Beaucoup plus grand et mince que la plupart de ses semblables, Carr portait une sorte de toge d’un blanc immaculé, ainsi qu’un couvre-chef élaboré dont les glands décoratifs étaient noués dans les tresses de ses longs cheveux noirs qui lui tombaient jusqu’à la taille. Ses jours de gloire en tant que guerrier étaient vantés par l’ensemble des tatouages et scarifications ornant son visage et son torse. Les plus récents révélaient cependant à tous ceux qui prenaient la peine de les étudier qu’il avait précédemment occupé un rang beaucoup plus élevé. Pourtant, les gardes de la prison ne manquaient jamais de lui faire part de leur déférence, en respect pour sa dévotion à la caste des guerriers et à Yun-Yammka, Dieu de la Guerre.
Visiblement furieux, le subalterne S’yito approcha à grandes enjambées et salua Carr en croisant les bras pour se frapper les épaules de ses poings.
— Commandeur, les prisonniers sont réveillés.
Carr regarda vers le centre de la cour, où le Major Cracken, le Capitaine Page et une cinquantaine d’officiers étaient agenouillés, les mains liées à des pieux de bois fichés dans le sol meuble derrière chacun d’entre eux. Effectivement, des paupières commencèrent à battre, des têtes dodelinèrent et se tournèrent, des lèvres s’entrouvrirent sous l’action de la déshydratation. Les deux soleils de Selvaris étaient presque à leur zénith et la chaleur montant du sable produisait des ondulations dans l’air. La sueur avait collé les vêtements souillés des prisonniers à leurs corps décharnés. Elle s’écoulait à grosses gouttes des visages mal rasés et des fourrures aux poils aplatis.

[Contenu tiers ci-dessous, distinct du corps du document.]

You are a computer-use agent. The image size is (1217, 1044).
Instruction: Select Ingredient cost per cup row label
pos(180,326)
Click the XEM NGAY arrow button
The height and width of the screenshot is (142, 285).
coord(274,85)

Carr poussa sur ses bras pour se lever et s’avança dans l’impitoyable lumière. Flanqué de S’yito et d’une douzaine de guerriers, il traversa la cour et se posta, les poings sur les hanches, devant Cracken et Page. Un prêtre le rejoignit, le corps noirci de la tête aux pieds par le sang séché. Le commandeur Vong se retint de parler jusqu’à ce qu’il fut certain que ses deux prisonniers avaient pris la pleine mesure de leur situation.
— Je suppose que vous avez apprécié la petite sieste, commença-t-il. Mais, regardez… Vous avez dormi longtemps.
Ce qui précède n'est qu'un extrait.